O Sete de Setembro, a crise institucional e as Big Techs
É elementar a ideia de que o avanço tecnológico bagunçou nossa antiga compreensão sobre a lógica emissor-receptor. Porém, não é nada elementar o pensamento de que não temos o detalhado entendimento sobre o universo algorítmico que nos cerca, sendo este um importante tema na literatura sobre Internet & Política. Entretanto, a ínfima conexão entre academia e mercado nos impede de ultrapassar a barreira da generalização do tema a fim de alcançarmos o entendimento sobre como os códigos guardados a sete chaves pelas grandes companhias impactam na crise comunicacional. Reféns da imprevisibilidade dos códigos, somos expostos a toda e mais diversa gama de conteúdos – verídicos ou não.

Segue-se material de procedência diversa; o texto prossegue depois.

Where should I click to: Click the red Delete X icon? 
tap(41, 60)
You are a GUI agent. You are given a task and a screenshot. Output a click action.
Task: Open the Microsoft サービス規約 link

No Brasil atual, é impossível entrar nas redes sociais sem se deparar com assuntos relacionados à política e, mais especificamente, sobre a crise institucional entre poderes da república. Nas interações sobre o tema, a disputa de narrativas políticas ocorre no pior cenário possível: em plataformas que não conseguem combater à desinformação dentro de seus próprios domínios. Munidos por informações de fonte questionável, milhares de brasileiros passam a questionar a legitimidade de instituições estabelecidas no país.

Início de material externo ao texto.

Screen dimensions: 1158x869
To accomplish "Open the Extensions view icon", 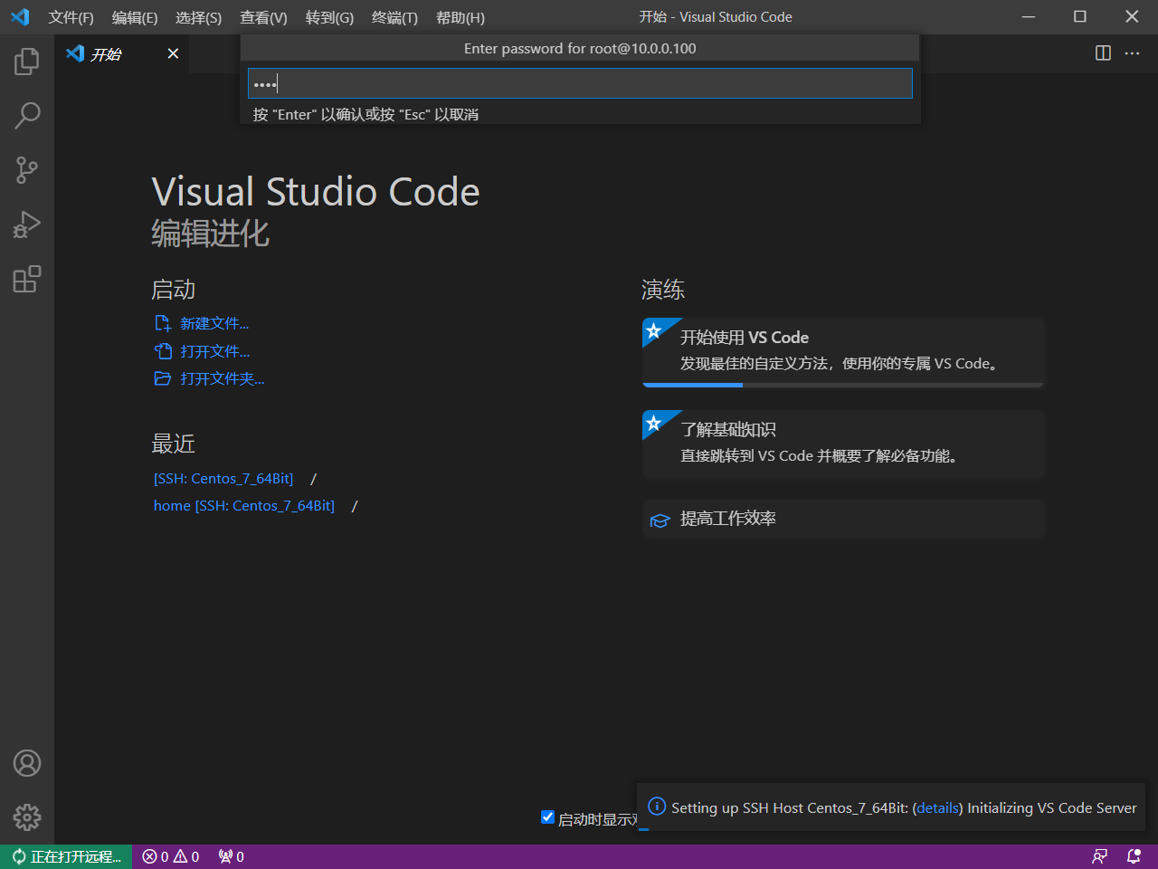I will coord(27,279).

Umberto Eco nos alertou, do alto de sua perspicácia analítica, o drama que viveríamos anos mais tarde: um mundo digital anárquico, com pouca fiscalização e, ainda menos, punição. A crise comunicacional é um problema que engloba a todos os usuários. Entretanto, seria inocência acreditar que a solução estaria em nós. Para que isso ocorra, milhões de usuários deveriam, ao mesmo tempo, banhar-se nas águas do bom senso e da boa convivência: algo não estimulado pelas próprias plataformas. Ao invés disso, temos pedidos para o fechamento do Supremo e destituição do presidente do Senado, dentre outros pedidos que atentam, frontalmente, contra a nossa Constituição – muitos deles tiveram protagonismo no último dia sete de setembro, nas grandes manifestações em Brasília e São Paulo.
A solução para a crise está nas próprias big techs. Como podemos imaginar que empresas que criam algoritmos com tecnologia de ponta não conseguem coibir narrativas e usuários que promovem ataques contra a democracia? Como podemos imaginar que essas redes não possuam tecnologias suficientes para identificar robôs ou usuários híbridos que promovem desinformação?

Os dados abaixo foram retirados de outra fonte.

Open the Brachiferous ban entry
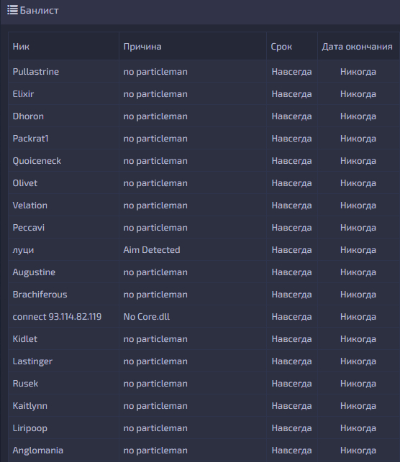Image resolution: width=400 pixels, height=462 pixels. (x=204, y=295)
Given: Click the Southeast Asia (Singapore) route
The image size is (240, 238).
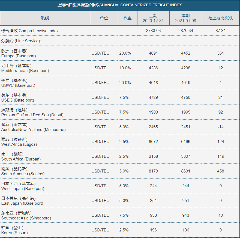Looking at the screenshot, I should (x=26, y=216).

Não é razoável imaginar que o papel das big techs deva se limitar à remoção de uma conta de um ex-presidente ali, ou algumas publicações pontuais aqui, para dizer que “algo foi feito”. É preciso que essas empresas criem regras claras para a suspensão e exclusão de usuários e contas nas redes, visto que essas redes são, ao final das contas, plataformas particulares. Não coibir crimes é botar a nossa democracia em risco.
A disputa pelo controle das narrativas nestas redes faz com que as plataformas estejam inundadas por conteúdos inverídicos e usuários que não são reais, mas que, com o vírus da desinformação, penetram em usuários reais e prorrogam o caos no “mundo offline”.
Hoje, a crise comunicacional no Brasil é ingrediente principal para a popularização de narrativas que deslegitimam e botam em risco as instituições como o Supremo Tribunal Federal. Este processo pode acarretar em estragos de difícil reversão. A crise comunicacional é um dos pilares que sustentam ao menos outras duas de nossas crises atuais: a política e a sanitária. Encará-la exige coragem e inteligência para que as big techs consigam conciliar lucro e respeito aos valores democráticos.